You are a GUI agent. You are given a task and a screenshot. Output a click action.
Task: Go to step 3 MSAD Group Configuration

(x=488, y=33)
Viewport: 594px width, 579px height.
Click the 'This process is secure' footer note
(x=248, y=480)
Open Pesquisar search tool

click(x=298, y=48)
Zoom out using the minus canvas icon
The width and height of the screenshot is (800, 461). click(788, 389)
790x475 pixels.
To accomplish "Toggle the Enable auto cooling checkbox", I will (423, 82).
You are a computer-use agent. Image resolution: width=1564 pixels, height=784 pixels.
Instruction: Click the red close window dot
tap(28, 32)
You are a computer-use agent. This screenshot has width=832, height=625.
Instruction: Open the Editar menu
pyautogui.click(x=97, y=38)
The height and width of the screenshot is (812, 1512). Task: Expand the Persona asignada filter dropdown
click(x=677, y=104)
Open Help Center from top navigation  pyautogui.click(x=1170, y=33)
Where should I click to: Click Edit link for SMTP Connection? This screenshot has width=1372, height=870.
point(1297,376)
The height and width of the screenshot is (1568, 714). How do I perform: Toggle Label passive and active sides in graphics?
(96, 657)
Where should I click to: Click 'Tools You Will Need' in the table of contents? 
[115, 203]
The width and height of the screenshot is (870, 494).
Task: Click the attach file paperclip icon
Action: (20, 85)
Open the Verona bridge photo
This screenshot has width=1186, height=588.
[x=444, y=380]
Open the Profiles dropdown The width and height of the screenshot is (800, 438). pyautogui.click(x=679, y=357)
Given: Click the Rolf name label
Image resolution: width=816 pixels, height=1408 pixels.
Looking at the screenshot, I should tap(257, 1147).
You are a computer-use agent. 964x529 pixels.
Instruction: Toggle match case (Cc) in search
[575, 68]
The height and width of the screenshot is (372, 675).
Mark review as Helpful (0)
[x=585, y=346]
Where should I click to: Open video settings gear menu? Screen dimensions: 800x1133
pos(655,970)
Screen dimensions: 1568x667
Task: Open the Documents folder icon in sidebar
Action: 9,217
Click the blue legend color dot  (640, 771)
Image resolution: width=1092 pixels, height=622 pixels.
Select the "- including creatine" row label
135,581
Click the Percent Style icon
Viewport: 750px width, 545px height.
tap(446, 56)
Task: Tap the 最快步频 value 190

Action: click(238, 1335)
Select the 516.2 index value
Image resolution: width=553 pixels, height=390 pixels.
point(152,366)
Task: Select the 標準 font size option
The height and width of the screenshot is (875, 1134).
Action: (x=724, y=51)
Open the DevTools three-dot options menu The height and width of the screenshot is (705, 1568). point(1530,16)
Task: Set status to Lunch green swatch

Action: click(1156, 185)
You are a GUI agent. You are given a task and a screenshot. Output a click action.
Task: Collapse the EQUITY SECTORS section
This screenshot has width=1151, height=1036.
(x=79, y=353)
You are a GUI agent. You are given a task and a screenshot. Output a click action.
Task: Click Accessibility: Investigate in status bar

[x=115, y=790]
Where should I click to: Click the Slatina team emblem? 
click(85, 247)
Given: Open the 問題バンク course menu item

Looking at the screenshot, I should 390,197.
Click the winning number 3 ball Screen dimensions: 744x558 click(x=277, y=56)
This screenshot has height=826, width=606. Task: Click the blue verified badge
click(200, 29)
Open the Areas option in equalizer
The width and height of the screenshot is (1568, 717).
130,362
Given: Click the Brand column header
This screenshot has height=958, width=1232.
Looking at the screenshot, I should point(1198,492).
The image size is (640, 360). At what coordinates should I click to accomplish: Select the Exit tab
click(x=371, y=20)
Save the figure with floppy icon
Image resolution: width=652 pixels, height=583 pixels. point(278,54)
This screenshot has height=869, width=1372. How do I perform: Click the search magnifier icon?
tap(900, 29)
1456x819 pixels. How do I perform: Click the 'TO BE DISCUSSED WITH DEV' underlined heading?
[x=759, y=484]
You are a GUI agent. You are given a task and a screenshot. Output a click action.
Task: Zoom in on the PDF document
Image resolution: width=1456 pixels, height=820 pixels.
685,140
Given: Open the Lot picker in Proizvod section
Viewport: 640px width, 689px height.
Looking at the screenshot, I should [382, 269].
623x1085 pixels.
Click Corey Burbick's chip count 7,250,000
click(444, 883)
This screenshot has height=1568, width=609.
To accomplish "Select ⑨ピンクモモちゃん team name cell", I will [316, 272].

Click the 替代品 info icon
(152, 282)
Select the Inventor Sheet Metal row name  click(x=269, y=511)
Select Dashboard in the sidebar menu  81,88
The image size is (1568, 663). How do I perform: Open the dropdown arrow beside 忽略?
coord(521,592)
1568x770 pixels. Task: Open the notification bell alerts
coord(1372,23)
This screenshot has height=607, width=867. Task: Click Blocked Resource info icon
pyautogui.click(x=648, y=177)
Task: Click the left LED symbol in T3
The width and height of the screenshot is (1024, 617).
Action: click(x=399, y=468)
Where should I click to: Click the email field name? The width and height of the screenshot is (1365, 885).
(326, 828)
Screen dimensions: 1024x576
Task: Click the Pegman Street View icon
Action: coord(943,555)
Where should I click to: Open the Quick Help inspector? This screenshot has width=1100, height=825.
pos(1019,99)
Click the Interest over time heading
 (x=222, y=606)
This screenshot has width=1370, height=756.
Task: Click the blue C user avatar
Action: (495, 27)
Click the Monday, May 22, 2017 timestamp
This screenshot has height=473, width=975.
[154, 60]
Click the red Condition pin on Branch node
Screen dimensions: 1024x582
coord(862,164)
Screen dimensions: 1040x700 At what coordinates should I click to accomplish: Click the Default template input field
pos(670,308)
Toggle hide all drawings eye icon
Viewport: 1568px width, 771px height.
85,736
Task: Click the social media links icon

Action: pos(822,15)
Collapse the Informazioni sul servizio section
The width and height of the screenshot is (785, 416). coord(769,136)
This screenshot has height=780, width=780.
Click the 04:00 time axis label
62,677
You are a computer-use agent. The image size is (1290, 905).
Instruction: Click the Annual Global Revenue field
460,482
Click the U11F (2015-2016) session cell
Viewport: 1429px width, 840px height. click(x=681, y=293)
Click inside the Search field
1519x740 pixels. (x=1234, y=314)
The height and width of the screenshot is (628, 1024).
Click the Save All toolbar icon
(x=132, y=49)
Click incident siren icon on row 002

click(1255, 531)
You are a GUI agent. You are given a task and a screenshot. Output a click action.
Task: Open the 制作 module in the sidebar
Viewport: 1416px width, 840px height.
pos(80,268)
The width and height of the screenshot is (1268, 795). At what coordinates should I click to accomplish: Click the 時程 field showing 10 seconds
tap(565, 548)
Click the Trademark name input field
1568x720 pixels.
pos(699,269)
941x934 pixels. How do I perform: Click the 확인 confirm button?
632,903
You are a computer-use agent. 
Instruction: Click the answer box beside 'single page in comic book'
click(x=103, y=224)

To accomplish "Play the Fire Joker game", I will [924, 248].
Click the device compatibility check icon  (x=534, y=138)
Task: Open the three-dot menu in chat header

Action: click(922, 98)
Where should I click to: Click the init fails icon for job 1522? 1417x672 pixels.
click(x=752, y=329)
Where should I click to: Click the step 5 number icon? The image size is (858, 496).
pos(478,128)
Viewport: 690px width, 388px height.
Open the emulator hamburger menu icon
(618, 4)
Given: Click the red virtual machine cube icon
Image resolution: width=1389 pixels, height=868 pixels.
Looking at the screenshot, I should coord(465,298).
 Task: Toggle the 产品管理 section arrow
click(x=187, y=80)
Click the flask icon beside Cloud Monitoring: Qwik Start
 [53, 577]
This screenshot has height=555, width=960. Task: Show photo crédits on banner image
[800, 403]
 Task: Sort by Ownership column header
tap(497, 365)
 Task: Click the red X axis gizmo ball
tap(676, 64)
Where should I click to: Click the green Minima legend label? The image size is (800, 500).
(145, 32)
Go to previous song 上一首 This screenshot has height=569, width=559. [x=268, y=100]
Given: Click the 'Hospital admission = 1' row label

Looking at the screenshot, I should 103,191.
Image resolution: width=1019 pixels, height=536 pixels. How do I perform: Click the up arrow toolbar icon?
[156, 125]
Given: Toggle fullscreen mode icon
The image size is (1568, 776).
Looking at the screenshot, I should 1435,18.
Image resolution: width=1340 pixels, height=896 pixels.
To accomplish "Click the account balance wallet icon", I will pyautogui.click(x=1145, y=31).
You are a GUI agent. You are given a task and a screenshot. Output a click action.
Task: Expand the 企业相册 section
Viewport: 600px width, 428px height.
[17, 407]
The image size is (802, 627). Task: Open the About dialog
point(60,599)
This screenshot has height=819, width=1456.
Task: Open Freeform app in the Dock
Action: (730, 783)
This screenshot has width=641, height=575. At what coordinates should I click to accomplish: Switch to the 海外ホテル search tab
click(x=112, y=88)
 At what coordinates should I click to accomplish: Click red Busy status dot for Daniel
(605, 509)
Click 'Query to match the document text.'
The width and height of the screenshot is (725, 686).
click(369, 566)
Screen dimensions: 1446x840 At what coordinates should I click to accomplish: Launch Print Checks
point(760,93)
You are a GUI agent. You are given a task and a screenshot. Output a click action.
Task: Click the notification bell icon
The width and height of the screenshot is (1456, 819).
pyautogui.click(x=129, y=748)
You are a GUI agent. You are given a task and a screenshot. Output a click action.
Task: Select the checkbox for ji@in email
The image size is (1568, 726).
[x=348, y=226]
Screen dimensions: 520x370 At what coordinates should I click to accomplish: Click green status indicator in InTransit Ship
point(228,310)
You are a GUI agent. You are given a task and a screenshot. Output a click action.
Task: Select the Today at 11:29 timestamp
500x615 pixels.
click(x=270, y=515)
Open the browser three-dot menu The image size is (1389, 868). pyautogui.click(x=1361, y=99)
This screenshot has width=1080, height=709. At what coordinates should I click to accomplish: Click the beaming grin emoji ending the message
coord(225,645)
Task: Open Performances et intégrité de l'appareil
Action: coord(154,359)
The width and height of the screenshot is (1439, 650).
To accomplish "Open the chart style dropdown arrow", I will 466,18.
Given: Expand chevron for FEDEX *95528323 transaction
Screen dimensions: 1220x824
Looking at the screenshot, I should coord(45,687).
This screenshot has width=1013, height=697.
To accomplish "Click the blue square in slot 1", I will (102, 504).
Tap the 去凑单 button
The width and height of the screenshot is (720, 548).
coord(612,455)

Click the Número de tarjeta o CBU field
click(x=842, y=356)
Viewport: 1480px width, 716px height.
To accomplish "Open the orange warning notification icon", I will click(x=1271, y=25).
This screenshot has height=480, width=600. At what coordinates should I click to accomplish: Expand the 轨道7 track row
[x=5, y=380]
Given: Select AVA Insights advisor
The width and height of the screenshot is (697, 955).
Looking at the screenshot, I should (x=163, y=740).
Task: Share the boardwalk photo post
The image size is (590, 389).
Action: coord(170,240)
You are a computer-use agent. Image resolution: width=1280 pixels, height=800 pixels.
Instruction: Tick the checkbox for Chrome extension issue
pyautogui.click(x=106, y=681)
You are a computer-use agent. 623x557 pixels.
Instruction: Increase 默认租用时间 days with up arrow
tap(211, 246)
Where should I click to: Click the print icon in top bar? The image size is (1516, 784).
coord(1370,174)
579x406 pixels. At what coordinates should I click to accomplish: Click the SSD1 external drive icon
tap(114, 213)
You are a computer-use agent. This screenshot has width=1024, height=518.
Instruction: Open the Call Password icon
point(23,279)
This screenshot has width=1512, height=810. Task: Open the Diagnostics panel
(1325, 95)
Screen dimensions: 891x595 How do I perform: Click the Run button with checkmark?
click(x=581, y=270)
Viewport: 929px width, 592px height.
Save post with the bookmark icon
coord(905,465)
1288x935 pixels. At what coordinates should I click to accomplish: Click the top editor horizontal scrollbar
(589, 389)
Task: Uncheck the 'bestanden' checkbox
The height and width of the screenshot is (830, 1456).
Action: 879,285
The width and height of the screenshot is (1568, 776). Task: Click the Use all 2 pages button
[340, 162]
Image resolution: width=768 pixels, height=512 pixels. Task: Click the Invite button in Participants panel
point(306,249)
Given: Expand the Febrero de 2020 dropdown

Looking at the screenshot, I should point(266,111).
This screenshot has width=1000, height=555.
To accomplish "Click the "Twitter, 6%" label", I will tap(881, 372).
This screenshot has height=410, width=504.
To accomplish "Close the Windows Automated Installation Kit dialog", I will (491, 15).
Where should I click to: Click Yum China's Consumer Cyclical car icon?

______

| WORK REQUIRED |
Copy out the rows above, word for word, from the very first line through the line containing "tap(28, 32)", including that line.

| EXERCISE OUTPUT |
You are a GUI agent. You are given a task and a screenshot. Output a click action.
Task: Go to step 3 MSAD Group Configuration

(x=488, y=33)
Viewport: 594px width, 579px height.
Click the 'This process is secure' footer note
(x=248, y=480)
Open Pesquisar search tool

click(x=298, y=48)
Zoom out using the minus canvas icon
The width and height of the screenshot is (800, 461). click(788, 389)
790x475 pixels.
To accomplish "Toggle the Enable auto cooling checkbox", I will (423, 82).
You are a computer-use agent. Image resolution: width=1564 pixels, height=784 pixels.
Instruction: Click the red close window dot
tap(28, 32)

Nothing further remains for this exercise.